Moins connu que "Moi le Suprême" (1974) consacré à la dictature de Francia (1814-1840), le premier grand roman de l'auteur paraguayen, "Fils d'Homme" (1960), a connu l'aventure de trois traductions françaises. En 1968, la collection "Croix du sud" de Gallimard l'a d'abord édité dans la traduction de Jean-François Reille qui a été critiquée. Bientôt exilé en France, Roa Bastos a souhaité compléter son roman d'où une nouvelle traduction, ce sera celle de son épouse Iris Giménez, publiée chez Belfond en 1982. Ces deux éditions sont épuisées. En 1995, troisième traduction, celle de François Maspéro parue au Seuil. Il n'y en a pas encore d'édition en collection de poche.

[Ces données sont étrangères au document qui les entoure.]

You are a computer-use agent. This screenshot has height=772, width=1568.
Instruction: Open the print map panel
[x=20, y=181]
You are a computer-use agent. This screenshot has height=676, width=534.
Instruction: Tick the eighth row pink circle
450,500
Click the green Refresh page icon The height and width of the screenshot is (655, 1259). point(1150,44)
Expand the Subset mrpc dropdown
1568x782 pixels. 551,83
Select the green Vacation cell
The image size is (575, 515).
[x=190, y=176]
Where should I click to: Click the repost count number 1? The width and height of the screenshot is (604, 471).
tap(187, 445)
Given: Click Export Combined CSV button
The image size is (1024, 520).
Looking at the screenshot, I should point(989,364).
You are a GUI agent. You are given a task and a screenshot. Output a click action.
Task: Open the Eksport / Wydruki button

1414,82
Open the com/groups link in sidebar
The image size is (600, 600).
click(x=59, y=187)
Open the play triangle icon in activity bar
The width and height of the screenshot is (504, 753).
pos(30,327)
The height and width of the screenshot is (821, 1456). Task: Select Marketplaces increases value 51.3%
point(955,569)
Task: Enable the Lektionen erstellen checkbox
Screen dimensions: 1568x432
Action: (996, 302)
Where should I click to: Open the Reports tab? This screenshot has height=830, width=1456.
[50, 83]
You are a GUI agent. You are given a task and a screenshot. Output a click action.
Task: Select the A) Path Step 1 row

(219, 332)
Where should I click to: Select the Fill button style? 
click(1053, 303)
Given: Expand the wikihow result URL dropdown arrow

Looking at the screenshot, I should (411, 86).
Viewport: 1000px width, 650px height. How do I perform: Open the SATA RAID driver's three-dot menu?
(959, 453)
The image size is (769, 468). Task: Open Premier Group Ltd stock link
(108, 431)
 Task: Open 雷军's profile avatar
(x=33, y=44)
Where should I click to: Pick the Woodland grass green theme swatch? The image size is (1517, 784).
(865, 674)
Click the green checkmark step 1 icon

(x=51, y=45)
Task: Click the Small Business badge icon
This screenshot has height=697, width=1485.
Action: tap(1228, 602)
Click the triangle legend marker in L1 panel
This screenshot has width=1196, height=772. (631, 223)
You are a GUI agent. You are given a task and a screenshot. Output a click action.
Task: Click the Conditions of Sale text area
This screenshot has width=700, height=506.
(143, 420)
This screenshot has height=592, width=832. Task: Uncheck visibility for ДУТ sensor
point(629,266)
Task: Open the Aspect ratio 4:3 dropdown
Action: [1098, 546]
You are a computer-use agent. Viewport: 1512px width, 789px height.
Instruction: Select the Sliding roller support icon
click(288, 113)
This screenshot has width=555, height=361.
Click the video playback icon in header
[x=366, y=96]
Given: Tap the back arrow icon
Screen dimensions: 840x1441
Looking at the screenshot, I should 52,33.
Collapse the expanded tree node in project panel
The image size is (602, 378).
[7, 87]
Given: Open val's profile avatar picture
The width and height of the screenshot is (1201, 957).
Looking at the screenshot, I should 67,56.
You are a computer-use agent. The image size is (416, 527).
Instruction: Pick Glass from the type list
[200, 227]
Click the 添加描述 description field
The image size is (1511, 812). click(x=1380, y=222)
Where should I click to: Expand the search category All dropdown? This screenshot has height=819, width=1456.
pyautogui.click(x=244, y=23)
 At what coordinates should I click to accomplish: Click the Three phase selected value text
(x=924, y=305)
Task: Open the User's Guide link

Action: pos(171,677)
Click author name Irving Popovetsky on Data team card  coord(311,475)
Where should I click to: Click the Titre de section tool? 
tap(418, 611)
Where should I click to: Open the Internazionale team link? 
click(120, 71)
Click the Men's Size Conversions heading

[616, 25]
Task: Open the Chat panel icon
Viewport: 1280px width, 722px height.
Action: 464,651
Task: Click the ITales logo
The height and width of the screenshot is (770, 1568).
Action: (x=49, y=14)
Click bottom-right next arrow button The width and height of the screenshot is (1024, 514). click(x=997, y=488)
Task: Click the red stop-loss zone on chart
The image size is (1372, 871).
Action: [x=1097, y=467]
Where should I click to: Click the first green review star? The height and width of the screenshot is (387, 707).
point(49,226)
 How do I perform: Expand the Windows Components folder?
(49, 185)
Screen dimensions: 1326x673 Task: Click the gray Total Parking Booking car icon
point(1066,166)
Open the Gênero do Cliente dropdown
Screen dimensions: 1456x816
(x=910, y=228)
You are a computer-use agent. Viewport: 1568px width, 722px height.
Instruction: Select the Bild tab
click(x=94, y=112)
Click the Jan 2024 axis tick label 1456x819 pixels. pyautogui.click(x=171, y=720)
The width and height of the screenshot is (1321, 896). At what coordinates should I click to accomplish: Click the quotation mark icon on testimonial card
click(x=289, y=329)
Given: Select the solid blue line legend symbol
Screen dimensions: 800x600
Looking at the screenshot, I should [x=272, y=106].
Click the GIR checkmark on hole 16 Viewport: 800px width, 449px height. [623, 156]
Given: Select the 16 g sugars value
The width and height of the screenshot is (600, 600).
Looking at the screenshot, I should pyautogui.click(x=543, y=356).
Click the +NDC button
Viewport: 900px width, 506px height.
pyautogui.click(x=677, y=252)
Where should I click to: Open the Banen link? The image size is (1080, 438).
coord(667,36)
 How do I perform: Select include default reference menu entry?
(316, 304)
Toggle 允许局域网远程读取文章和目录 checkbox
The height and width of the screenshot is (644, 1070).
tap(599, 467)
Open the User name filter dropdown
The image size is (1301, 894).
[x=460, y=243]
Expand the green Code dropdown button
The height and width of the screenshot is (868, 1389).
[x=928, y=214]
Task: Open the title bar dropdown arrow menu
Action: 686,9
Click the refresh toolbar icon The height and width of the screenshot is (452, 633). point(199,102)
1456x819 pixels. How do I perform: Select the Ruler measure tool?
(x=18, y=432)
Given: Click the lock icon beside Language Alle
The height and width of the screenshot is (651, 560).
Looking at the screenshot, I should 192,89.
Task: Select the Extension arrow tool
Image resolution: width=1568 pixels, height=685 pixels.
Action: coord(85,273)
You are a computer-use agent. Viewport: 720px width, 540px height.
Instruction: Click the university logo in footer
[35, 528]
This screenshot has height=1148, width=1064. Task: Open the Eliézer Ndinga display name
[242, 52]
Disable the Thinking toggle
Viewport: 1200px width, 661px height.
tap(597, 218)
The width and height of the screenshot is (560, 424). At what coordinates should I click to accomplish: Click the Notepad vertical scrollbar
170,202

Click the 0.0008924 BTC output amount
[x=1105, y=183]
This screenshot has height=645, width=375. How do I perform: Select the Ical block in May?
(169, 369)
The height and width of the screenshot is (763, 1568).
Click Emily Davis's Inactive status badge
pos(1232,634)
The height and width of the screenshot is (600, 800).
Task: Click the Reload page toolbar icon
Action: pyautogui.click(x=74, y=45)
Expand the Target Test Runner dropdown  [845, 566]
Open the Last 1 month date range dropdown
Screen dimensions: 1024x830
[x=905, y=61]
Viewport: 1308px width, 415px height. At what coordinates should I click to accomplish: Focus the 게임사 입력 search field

Les cycles de la misère et de la souffrance


Roa Bastos inscrit son œuvre dans les cycles de violence qui ont ruiné sa patrie. Le Paraguay est né au XIXe siècle avec des frontières incertaines. Il s'est trouvé entraîné dans la guerre avec ses voisins. L'auteur a participé à la Guerre du Chaco contre la Bolivie (1932-1935) et y a trouvé l'inspiration pour une partie de ce roman. Mais auparavant, le Paraguay avait dû se battre contre l'Argentine, le Brésil et l'Uruguay (1865-1870), en une "Grande Guerre" qui a ruiné et dépeuplé un pays qui vivait déjà mal de l'exploitation de la forêt (le quebracho et d'autres essences) et sous la domination des "latifundistas" dont les "péons" étaient véritablement attachés à la terre. Ce pays, qui ne s'est pas encore remis quand commence le roman "Fils d'homme", est bientôt entraîné dans d'autres calamités : le passage de la comète de Halley (1910) coïncide avec une épidémie de lèpre, la révolte des paysans se termine dans une sanglante répression (1912) en attendant une autre répression militaire vingt ans plus tard :

« Ils s'efforcèrent de faire parler les vieux, les femmes et les enfants de la briqueterie et des rizières, avec des menaces et jusqu'à des promesses de ravitaillement et d'argent. Mais personne ne savait quoi que ce soit, ou alors personne ne pouvait décoller les lèvres, les dents serrées par la haine toute nouvelle de ce qu'ils avaient vu faire et par cet autre ressentiment plus ancien, accru à présent par la sauvage répression. Si semblable, dans la mémoire des adultes, à celle de 12, qui écrasa le soulèvement des paysans et qui, comme avant, redépeuplait la lande marécageuse de ses hommes.
Ils saccagèrent aussi les maisons du village. Ils mirent tout sens dessus dessous. Ils passèrent au peigne fin l'église, les enclos, les puits, jusqu'à la dernière citerne. A un certain moment, ils donnaient l'impression d'être en train de chercher un butin de grande valeur, caché grâce à la complicité générale, et non pas l'homme qu'on pouvait voir conduire le camion démantelé d'une des briqueteries, dont le patron naturellement ne savait rien non plus.»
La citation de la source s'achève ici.